• Data to examine:
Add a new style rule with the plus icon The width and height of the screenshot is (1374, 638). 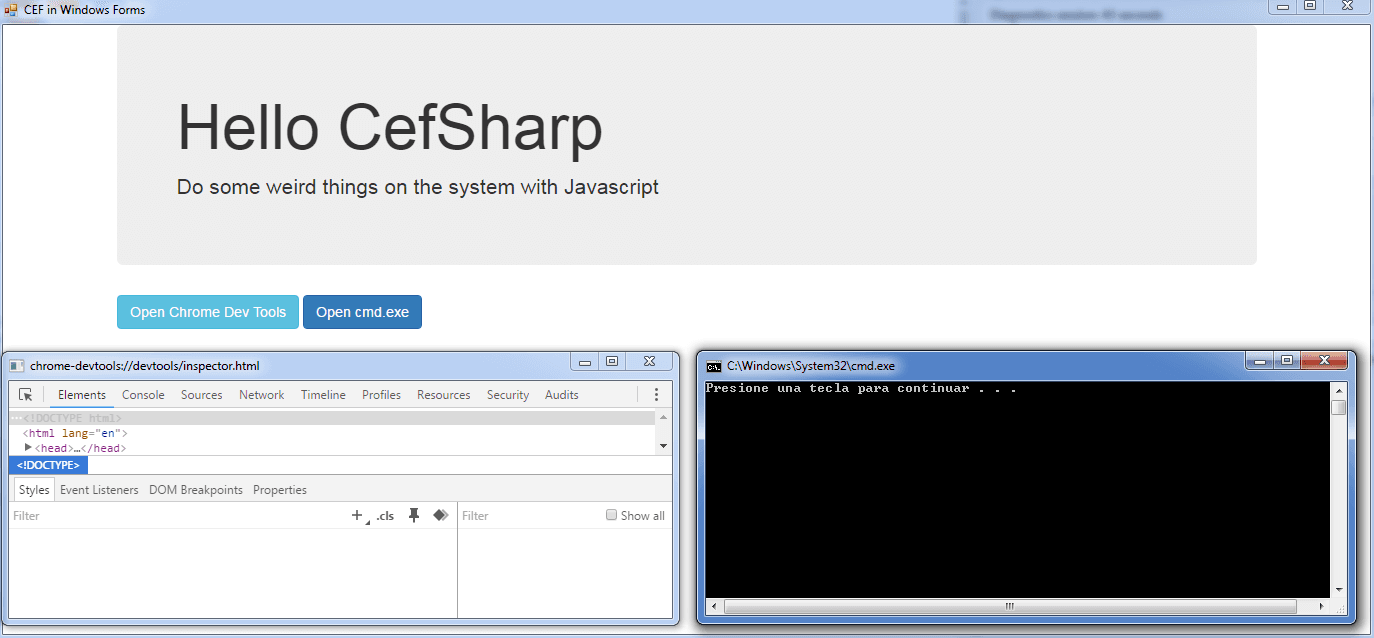pos(356,514)
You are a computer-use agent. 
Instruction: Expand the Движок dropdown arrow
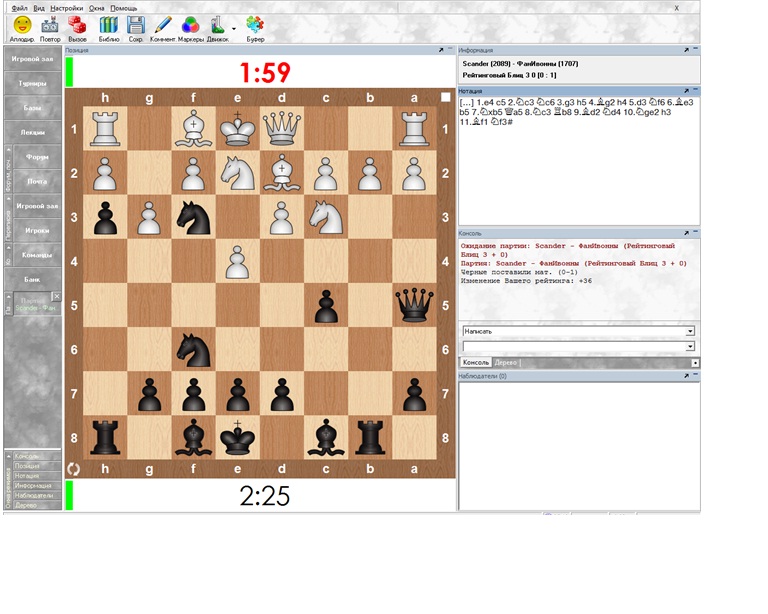234,29
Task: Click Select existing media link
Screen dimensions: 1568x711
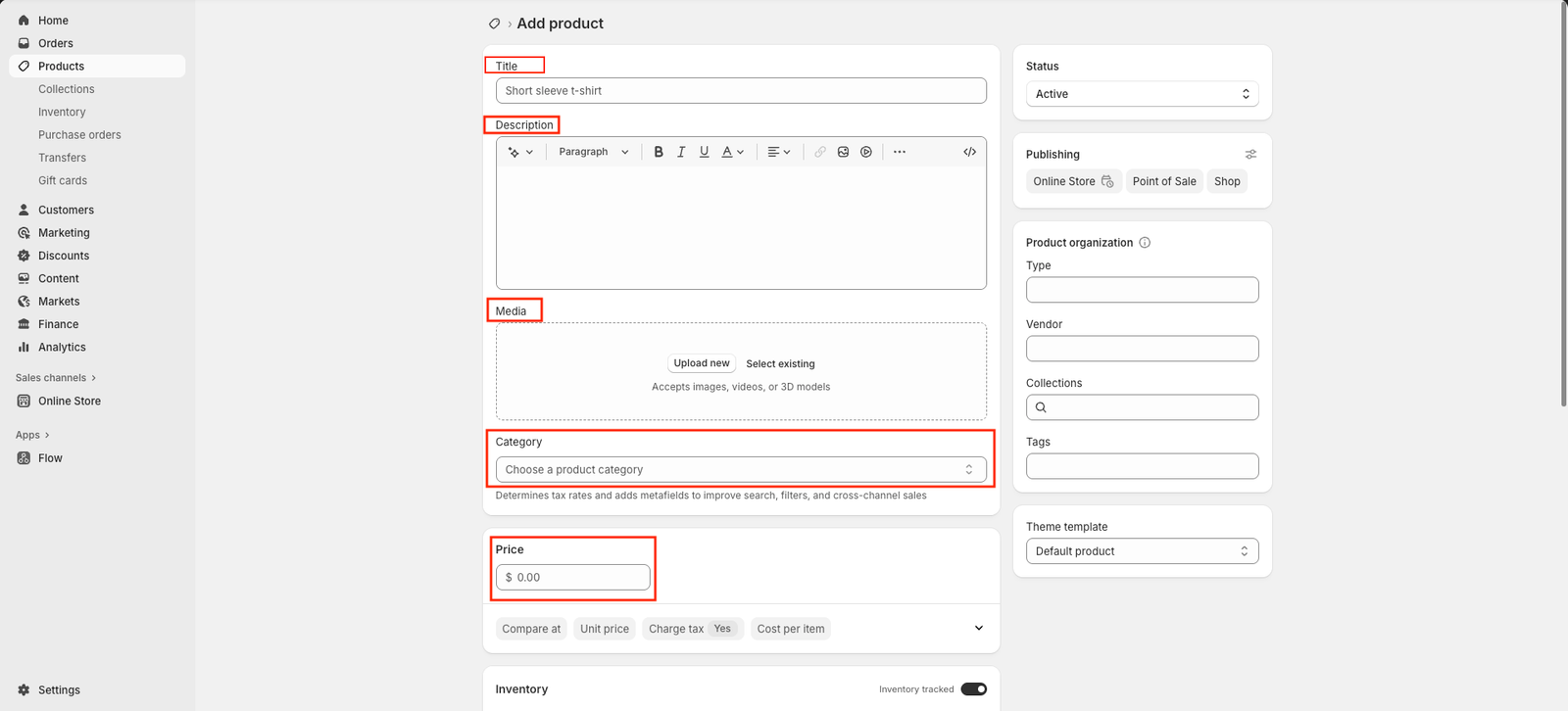Action: point(780,364)
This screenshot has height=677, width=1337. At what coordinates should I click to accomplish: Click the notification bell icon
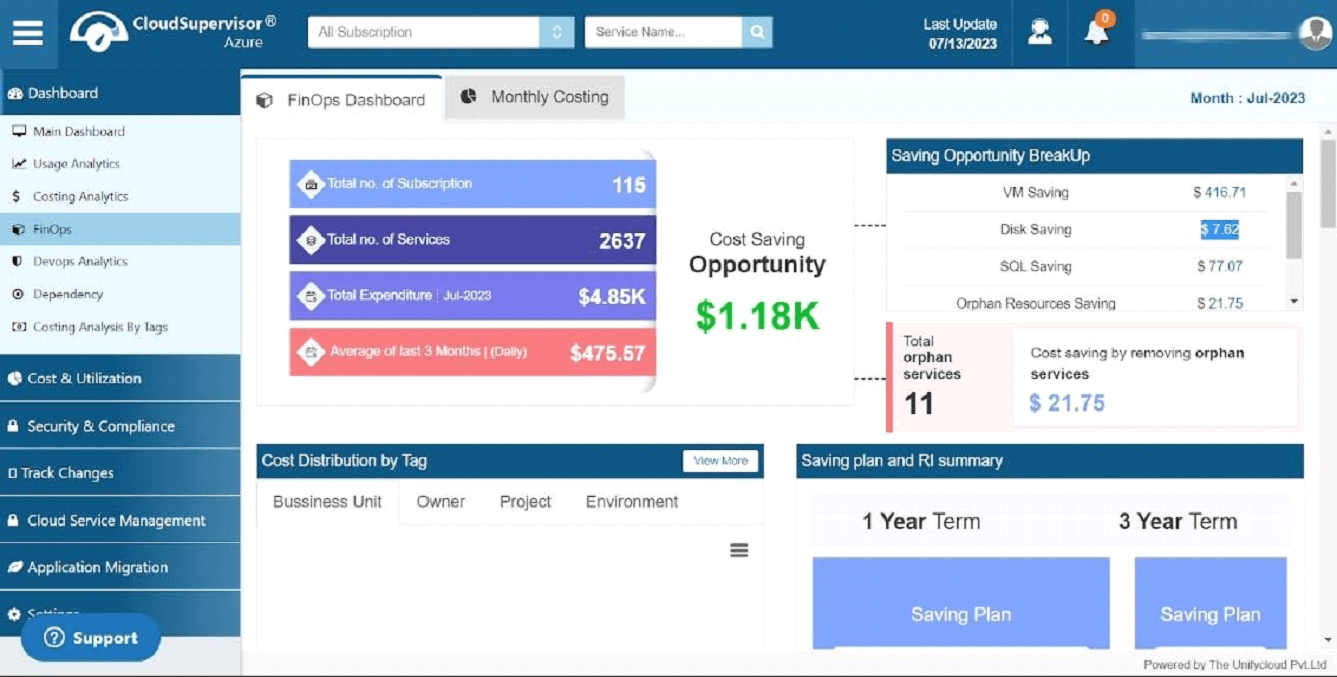[1097, 31]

• Action item:
What you print must be exactly the lines from the one containing "Task: Click Select existing media link" through the last line of the material, and no pictures.

• Response:
Task: Click Select existing media link
Screen dimensions: 1568x711
Action: point(780,364)
This screenshot has height=677, width=1337. At what coordinates should I click to accomplish: Click the notification bell icon
[1097, 31]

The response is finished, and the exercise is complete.